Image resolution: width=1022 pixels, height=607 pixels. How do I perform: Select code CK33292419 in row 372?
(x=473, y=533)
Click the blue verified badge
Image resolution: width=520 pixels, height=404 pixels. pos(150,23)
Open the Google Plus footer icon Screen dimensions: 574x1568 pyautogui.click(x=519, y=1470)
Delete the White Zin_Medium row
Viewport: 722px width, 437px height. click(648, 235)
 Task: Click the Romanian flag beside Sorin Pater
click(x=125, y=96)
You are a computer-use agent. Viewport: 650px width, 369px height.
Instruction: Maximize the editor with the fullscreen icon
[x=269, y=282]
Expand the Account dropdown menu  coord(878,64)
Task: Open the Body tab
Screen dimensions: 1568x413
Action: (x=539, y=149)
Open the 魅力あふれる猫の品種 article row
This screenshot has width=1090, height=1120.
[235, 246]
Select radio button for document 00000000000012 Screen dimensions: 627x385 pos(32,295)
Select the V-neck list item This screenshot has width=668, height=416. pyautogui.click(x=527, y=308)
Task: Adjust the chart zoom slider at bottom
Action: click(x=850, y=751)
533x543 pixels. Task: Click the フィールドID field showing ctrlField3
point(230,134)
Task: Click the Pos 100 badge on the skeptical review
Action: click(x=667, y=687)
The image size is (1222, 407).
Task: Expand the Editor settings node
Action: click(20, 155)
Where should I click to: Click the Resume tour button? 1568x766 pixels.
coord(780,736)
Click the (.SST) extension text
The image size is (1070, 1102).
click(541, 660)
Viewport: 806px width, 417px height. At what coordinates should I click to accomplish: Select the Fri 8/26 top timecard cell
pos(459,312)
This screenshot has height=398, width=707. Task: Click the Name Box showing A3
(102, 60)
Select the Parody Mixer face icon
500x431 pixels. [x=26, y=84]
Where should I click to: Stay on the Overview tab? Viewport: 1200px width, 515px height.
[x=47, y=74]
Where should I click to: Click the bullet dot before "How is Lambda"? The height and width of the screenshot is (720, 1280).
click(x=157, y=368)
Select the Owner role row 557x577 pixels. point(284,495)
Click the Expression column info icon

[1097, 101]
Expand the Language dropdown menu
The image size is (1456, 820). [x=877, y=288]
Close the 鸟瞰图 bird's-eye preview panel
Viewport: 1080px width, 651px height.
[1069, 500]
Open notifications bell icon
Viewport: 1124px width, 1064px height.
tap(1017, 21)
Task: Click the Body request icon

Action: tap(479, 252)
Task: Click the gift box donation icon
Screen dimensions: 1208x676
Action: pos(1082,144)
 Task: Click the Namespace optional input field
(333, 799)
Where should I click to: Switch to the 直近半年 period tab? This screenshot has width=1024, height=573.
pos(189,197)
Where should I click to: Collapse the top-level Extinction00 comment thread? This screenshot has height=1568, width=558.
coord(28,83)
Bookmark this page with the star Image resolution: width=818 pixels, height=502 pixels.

=====

*WHAT TO DO*.
Each entry above needs to be duplicated verbatim.

*ANSWER FOR THIS EXERCISE*.
Image resolution: width=1022 pixels, height=607 pixels. How do I perform: Select code CK33292419 in row 372?
(x=473, y=533)
Click the blue verified badge
Image resolution: width=520 pixels, height=404 pixels. pos(150,23)
Open the Google Plus footer icon Screen dimensions: 574x1568 pyautogui.click(x=519, y=1470)
Delete the White Zin_Medium row
Viewport: 722px width, 437px height. click(648, 235)
 Task: Click the Romanian flag beside Sorin Pater
click(x=125, y=96)
You are a computer-use agent. Viewport: 650px width, 369px height.
Instruction: Maximize the editor with the fullscreen icon
[x=269, y=282]
Expand the Account dropdown menu  coord(878,64)
Task: Open the Body tab
Screen dimensions: 1568x413
Action: (x=539, y=149)
Open the 魅力あふれる猫の品種 article row
This screenshot has width=1090, height=1120.
[235, 246]
Select radio button for document 00000000000012 Screen dimensions: 627x385 pos(32,295)
Select the V-neck list item This screenshot has width=668, height=416. pyautogui.click(x=527, y=308)
Task: Adjust the chart zoom slider at bottom
Action: click(x=850, y=751)
533x543 pixels. Task: Click the フィールドID field showing ctrlField3
point(230,134)
Task: Click the Pos 100 badge on the skeptical review
Action: click(x=667, y=687)
The image size is (1222, 407).
Task: Expand the Editor settings node
Action: click(20, 155)
Where should I click to: Click the Resume tour button? 1568x766 pixels.
coord(780,736)
Click the (.SST) extension text
The image size is (1070, 1102).
click(541, 660)
Viewport: 806px width, 417px height. At what coordinates should I click to accomplish: Select the Fri 8/26 top timecard cell
pos(459,312)
This screenshot has height=398, width=707. Task: Click the Name Box showing A3
(102, 60)
Select the Parody Mixer face icon
500x431 pixels. [x=26, y=84]
Where should I click to: Stay on the Overview tab? Viewport: 1200px width, 515px height.
[x=47, y=74]
Where should I click to: Click the bullet dot before "How is Lambda"? The height and width of the screenshot is (720, 1280).
click(x=157, y=368)
Select the Owner role row 557x577 pixels. point(284,495)
Click the Expression column info icon

[1097, 101]
Expand the Language dropdown menu
The image size is (1456, 820). [x=877, y=288]
Close the 鸟瞰图 bird's-eye preview panel
Viewport: 1080px width, 651px height.
[1069, 500]
Open notifications bell icon
Viewport: 1124px width, 1064px height.
tap(1017, 21)
Task: Click the Body request icon

Action: tap(479, 252)
Task: Click the gift box donation icon
Screen dimensions: 1208x676
Action: pos(1082,144)
 Task: Click the Namespace optional input field
(333, 799)
Where should I click to: Switch to the 直近半年 period tab? This screenshot has width=1024, height=573.
pos(189,197)
Where should I click to: Collapse the top-level Extinction00 comment thread? This screenshot has height=1568, width=558.
coord(28,83)
Bookmark this page with the star Image resolution: width=818 pixels, height=502 pixels.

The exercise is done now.